A detail, maybe, but Woodward's boast was that his force would be a master of every last one. He said they were the best prepared team in Lions history - which for some was an unwelcome reminder of a similar claim by his football counterpart, Glenn Hoddle, before the 1998 World Cup in France.
That comparison, worryingly, doesn't end with the soundbite. Hoddle was convinced that he had a unique vision. He could take football planning to new levels. He could bring along a faith healer. He could reach areas other coaches couldn't. However, he didn't give Alan Shearer and Michael Owen, the new scoring sensation, any significant time together before the start of the serious action.
Just as Hoddle was critically slow to see the meaning of Owen, leaving him on the bench for the start of the tournament, Woodward has been equally negligent of the impact of the Welsh revolution.
It is poetic justice that Tom Shanklin, one of the stars of the winning Six Nations campaign, is no longer available after joining O'Driscoll and Richard Hill on sick parade.

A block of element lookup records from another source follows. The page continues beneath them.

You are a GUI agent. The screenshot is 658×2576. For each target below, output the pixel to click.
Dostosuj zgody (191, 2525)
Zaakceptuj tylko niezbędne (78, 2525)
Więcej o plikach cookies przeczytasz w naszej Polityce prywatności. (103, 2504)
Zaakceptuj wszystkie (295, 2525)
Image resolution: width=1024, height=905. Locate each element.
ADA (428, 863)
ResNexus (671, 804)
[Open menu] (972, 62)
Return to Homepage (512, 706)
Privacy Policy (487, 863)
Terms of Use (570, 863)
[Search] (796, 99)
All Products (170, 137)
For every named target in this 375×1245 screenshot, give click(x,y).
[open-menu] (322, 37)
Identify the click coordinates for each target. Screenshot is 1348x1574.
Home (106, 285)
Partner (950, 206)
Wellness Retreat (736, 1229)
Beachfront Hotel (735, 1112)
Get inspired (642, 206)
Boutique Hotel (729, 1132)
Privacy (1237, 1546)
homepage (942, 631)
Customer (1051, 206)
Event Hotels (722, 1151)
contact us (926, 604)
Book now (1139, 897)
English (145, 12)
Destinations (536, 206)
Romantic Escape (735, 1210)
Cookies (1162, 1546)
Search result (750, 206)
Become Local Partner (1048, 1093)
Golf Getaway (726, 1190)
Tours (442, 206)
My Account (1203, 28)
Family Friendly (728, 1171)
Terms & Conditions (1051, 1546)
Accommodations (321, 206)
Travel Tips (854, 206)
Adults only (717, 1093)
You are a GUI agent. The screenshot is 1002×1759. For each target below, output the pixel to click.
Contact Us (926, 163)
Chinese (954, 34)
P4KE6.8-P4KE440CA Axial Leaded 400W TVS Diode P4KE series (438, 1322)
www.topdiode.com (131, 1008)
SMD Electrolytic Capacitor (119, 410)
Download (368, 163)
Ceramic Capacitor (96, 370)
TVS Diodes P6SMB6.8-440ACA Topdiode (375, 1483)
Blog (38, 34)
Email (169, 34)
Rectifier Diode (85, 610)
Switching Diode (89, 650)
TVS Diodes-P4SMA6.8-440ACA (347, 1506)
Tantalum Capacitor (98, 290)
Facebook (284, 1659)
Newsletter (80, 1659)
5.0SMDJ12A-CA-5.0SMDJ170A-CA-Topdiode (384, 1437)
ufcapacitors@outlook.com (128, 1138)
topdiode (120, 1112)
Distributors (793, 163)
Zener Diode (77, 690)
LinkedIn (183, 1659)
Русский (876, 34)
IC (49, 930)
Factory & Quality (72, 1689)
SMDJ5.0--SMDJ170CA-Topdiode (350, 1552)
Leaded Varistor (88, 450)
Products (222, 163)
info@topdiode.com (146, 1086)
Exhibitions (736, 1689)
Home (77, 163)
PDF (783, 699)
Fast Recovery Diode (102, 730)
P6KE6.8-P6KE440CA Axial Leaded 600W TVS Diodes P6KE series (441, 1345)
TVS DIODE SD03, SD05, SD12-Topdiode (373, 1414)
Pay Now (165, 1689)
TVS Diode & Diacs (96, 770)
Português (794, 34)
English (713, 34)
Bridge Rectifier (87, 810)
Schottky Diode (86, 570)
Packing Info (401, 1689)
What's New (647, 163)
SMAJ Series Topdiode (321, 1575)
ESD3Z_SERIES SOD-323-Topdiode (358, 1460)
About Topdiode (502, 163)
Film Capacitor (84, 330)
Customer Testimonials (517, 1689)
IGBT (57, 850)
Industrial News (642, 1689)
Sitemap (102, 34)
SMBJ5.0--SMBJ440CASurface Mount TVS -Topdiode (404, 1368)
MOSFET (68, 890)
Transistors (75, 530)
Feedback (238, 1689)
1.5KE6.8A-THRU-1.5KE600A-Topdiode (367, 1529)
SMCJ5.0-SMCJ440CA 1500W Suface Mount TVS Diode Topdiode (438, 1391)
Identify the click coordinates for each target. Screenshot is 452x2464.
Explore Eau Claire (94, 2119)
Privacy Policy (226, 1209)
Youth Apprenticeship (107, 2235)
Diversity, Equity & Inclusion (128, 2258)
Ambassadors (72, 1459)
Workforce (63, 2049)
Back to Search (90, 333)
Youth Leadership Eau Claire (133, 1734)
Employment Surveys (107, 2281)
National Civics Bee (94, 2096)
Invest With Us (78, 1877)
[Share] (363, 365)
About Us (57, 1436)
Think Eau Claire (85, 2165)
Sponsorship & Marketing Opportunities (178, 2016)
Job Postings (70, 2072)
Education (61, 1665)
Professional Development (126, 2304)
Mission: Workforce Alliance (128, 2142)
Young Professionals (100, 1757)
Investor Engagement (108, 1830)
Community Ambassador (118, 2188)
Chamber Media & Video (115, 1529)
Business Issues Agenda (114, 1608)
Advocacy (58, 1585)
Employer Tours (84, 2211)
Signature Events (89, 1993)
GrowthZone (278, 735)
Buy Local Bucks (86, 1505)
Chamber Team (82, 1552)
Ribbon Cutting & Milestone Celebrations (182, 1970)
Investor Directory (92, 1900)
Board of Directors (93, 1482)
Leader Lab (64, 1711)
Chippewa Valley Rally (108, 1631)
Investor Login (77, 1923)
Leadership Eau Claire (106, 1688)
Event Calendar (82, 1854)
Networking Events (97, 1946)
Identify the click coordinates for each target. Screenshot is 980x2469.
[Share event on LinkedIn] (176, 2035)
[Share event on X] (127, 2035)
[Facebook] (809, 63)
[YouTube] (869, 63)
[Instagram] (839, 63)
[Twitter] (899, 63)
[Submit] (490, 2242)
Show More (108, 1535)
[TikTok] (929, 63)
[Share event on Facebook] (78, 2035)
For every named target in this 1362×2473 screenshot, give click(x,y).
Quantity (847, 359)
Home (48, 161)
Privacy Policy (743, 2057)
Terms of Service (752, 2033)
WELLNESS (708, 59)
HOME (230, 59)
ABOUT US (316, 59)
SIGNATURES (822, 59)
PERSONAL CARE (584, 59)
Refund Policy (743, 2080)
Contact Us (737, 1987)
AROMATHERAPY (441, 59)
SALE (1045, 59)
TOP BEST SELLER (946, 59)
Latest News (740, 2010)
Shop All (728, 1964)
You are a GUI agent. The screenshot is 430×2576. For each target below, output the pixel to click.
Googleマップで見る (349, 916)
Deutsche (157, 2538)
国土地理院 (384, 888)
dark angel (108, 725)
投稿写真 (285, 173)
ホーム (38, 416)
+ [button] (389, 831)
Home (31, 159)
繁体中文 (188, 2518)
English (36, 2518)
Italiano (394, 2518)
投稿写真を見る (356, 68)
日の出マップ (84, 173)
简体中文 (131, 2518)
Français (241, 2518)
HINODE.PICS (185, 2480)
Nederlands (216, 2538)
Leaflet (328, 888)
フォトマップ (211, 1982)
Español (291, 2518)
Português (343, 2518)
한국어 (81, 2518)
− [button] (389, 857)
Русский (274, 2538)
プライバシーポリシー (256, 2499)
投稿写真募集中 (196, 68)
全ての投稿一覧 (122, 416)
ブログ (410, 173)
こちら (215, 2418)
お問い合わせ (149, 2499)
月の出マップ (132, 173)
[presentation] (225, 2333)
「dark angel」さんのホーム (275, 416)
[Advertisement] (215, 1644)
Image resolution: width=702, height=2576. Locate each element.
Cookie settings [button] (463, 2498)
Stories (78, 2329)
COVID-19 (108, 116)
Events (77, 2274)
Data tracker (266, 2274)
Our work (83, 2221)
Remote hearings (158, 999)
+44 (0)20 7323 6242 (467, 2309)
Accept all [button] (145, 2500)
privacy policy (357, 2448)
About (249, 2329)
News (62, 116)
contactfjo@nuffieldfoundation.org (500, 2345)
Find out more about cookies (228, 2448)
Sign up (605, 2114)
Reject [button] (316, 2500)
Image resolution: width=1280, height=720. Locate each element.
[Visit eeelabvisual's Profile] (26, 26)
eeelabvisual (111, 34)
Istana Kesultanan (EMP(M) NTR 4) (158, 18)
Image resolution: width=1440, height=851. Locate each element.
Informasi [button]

Shane Williams, who brought more than a little terror to the All Blacks in a World Cup group game less than two years ago, has been marginalised.
Ryan Jones, who replaced Hill and was the Lions' best player, as he was in his other game, against Otago, wasn't included in the original squad heavy with Englishmen who could do no better than finish fourth in the Six Nations.
This was supposed to be Woodward's last hurrah in rugby before departing for the new world of football with Southampton, but of course all cheers are at the least suspended now.
Wellington does provide a last chance of rugby redemption, but there is no doubt it would be nice of Slim to give the coach a call. Better still, a visit.